**What to produce:**
Could you set down only the lines from the one including "1200x854 pixels. At" to the end of the records below, inclusive and exact, leaving pictures out?

**Items from a data source:**
****

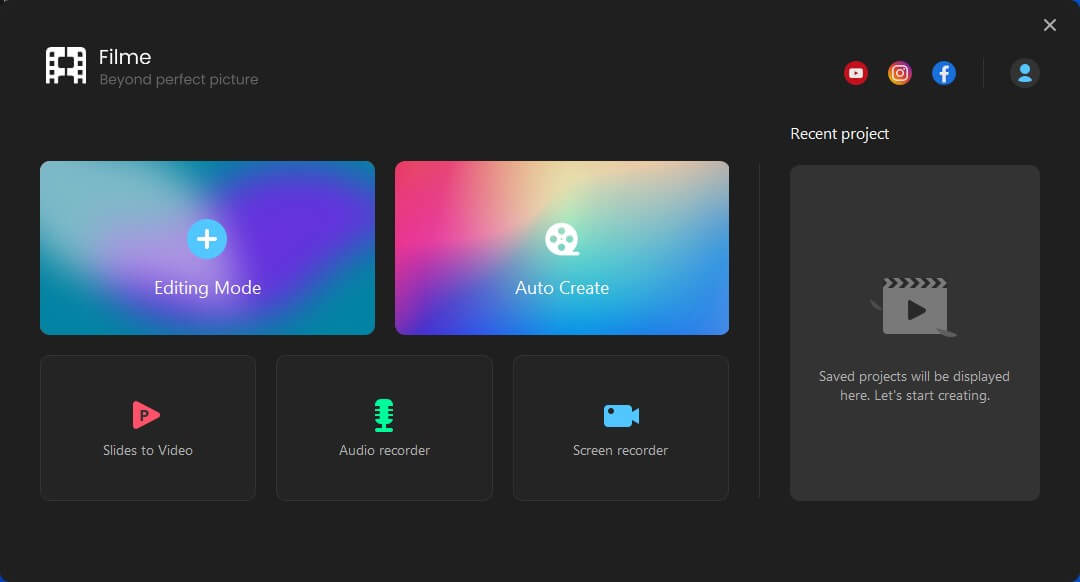
Task: Enter Editing Mode
Action: point(206,287)
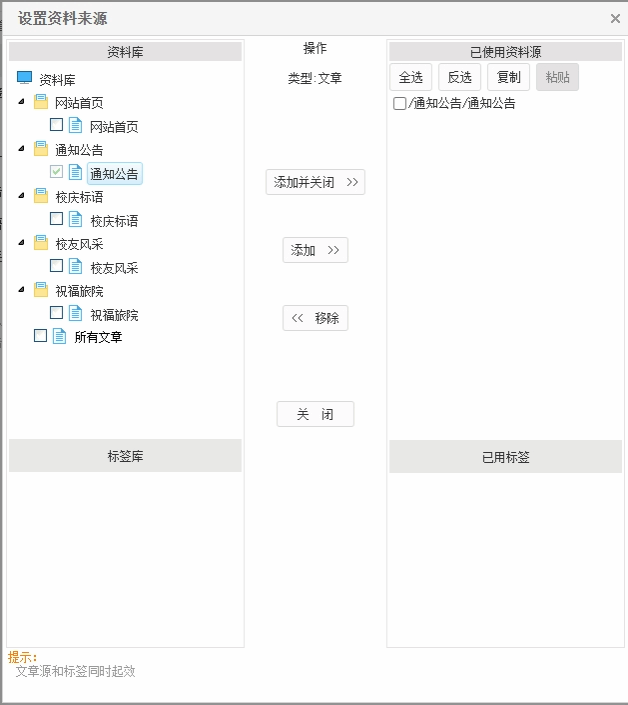Click the 通知公告 folder icon
628x705 pixels.
pyautogui.click(x=41, y=149)
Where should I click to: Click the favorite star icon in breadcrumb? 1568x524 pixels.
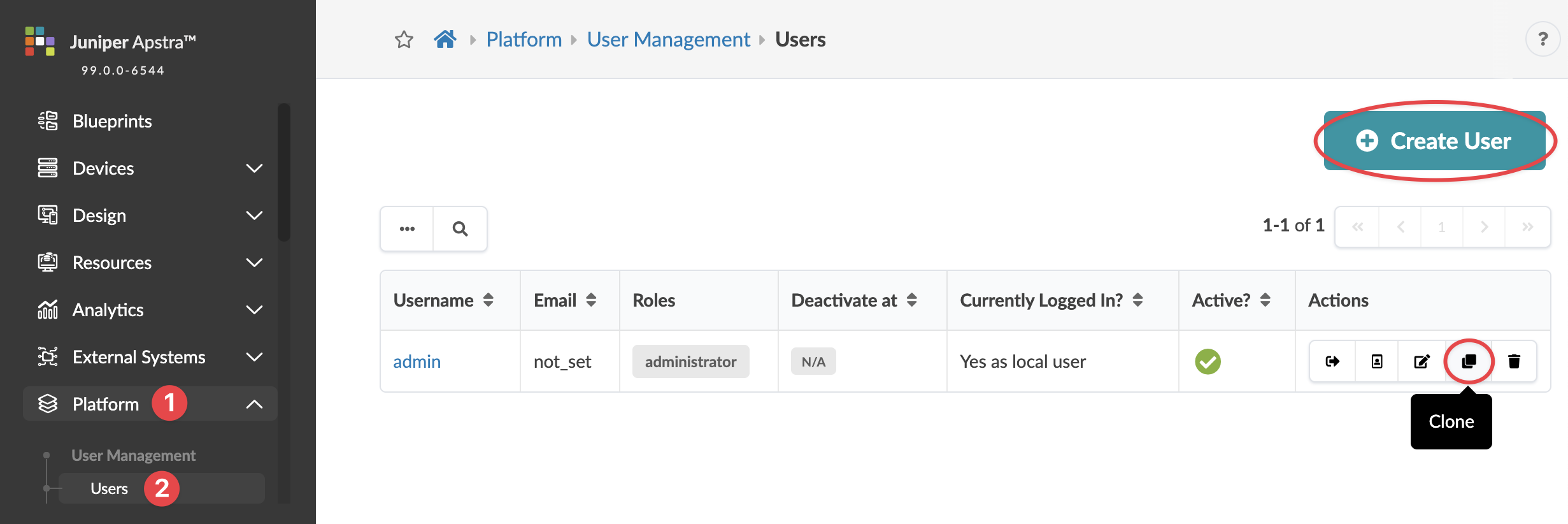coord(404,40)
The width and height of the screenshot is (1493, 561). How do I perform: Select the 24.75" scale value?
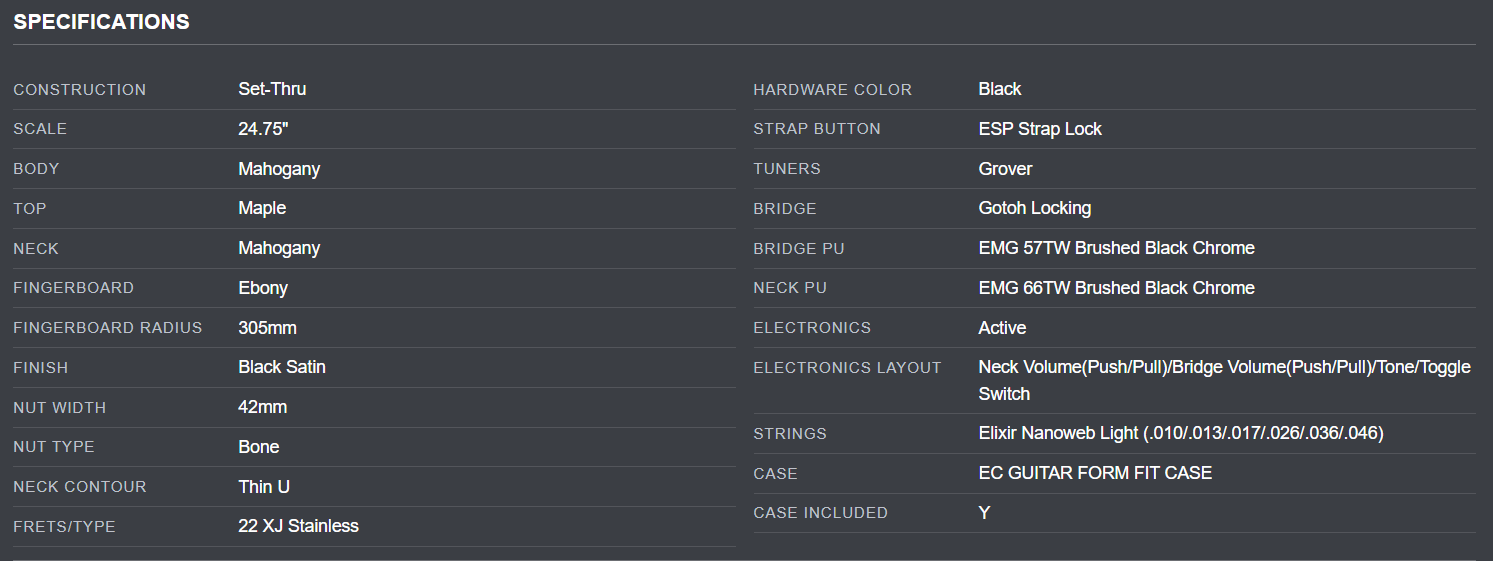coord(264,129)
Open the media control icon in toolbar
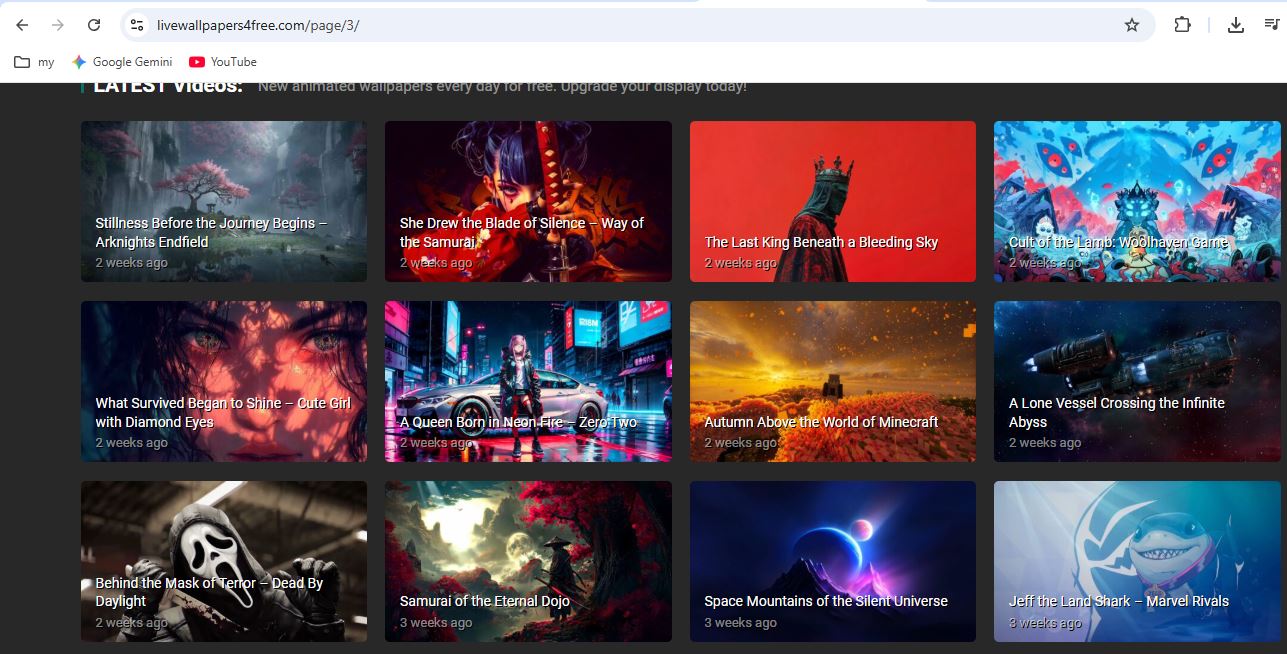 [x=1271, y=25]
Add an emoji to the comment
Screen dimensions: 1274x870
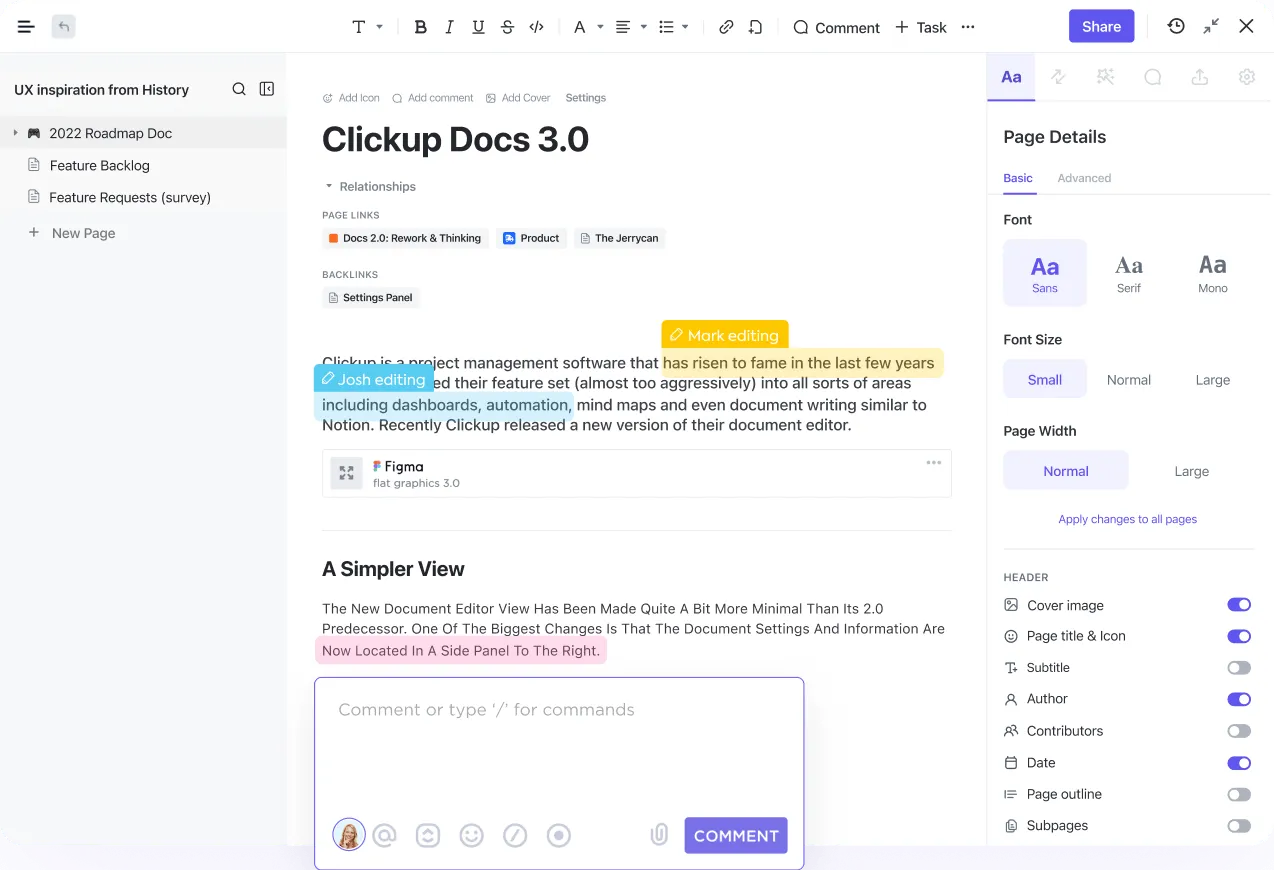471,834
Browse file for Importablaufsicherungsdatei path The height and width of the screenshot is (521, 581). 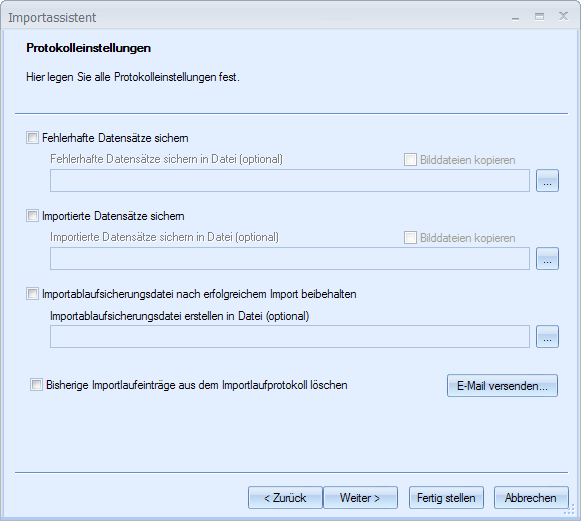point(547,336)
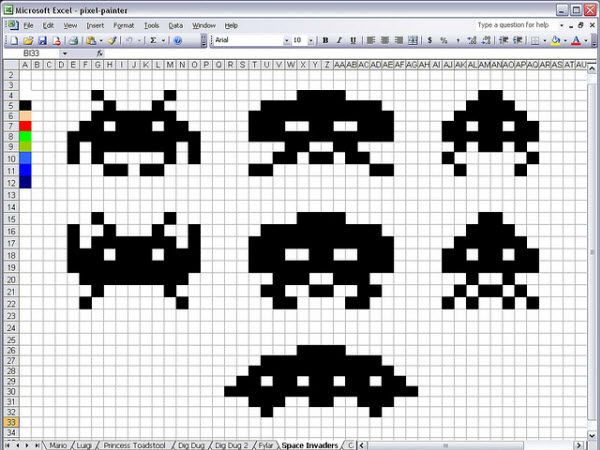Expand the font size dropdown

point(312,41)
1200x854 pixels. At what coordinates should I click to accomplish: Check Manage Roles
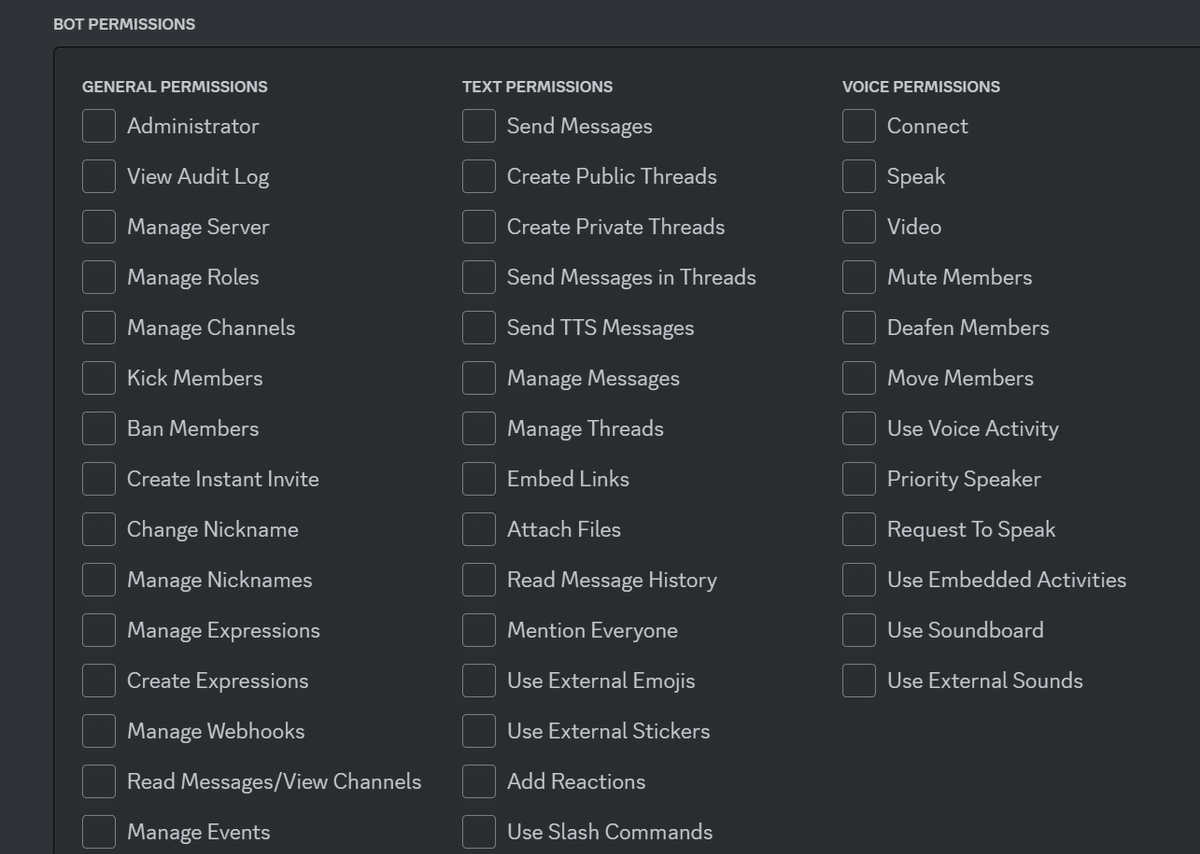coord(98,277)
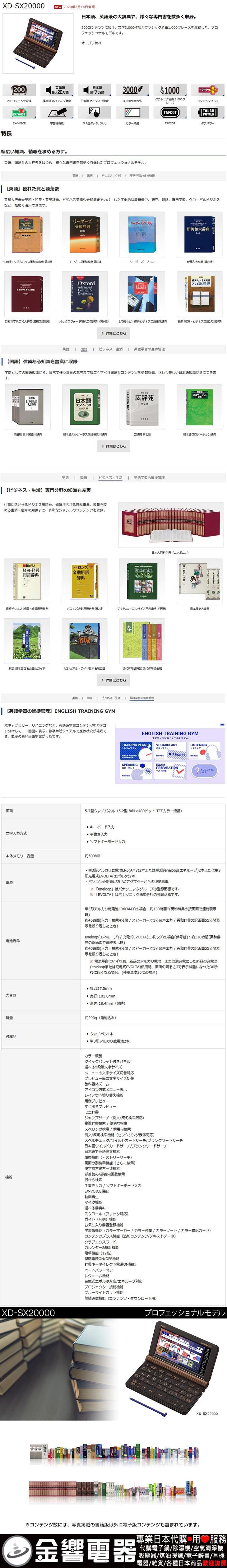
Task: Jump to 国語 from nav above 【英語】 heading
Action: click(x=90, y=176)
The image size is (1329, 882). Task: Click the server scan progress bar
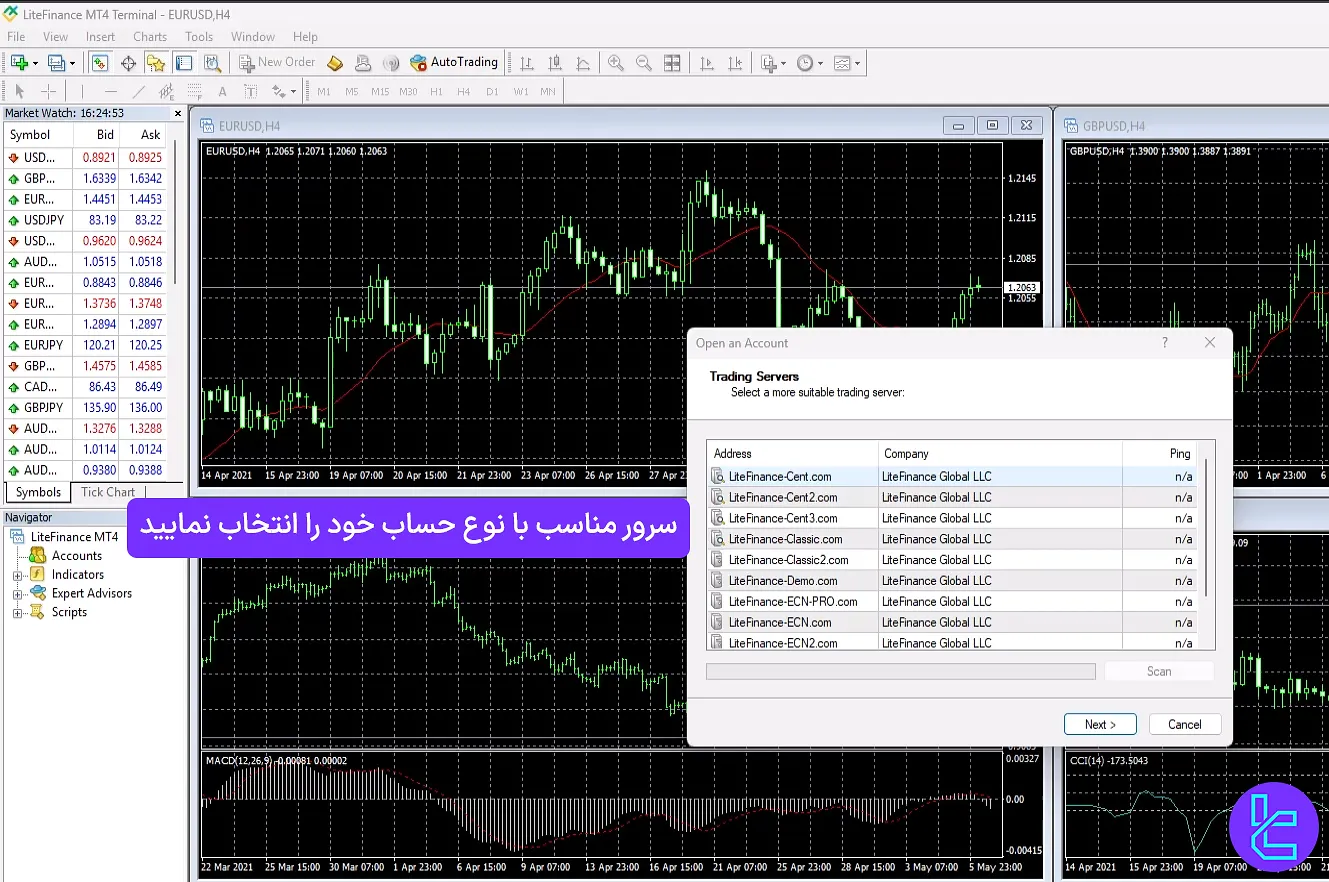(x=900, y=670)
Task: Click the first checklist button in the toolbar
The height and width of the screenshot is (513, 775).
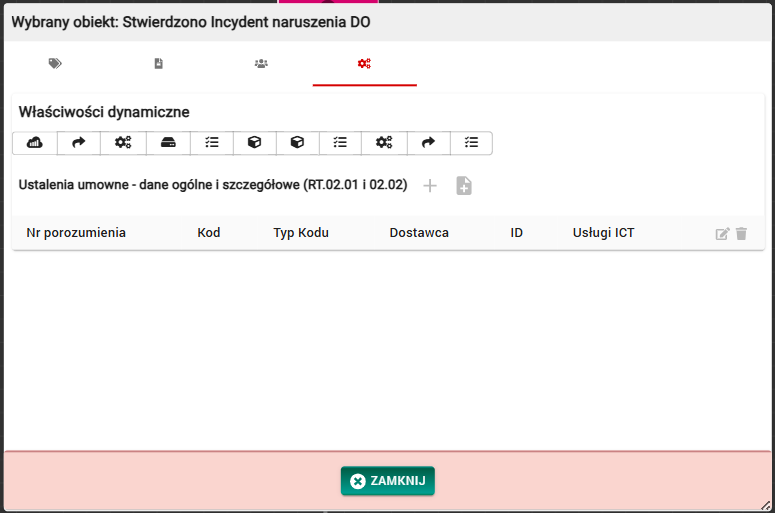Action: (211, 143)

****

**Task response:**
1200x854 pixels. At what coordinates should I click to accomplish: Check Manage Roles
coord(98,277)
Task: Jump to 国語 from nav above 【英語】 heading
Action: click(x=90, y=176)
The image size is (1329, 882). Task: Click the server scan progress bar
(x=900, y=670)
Task: Click the first checklist button in the toolbar
The height and width of the screenshot is (513, 775).
Action: (211, 143)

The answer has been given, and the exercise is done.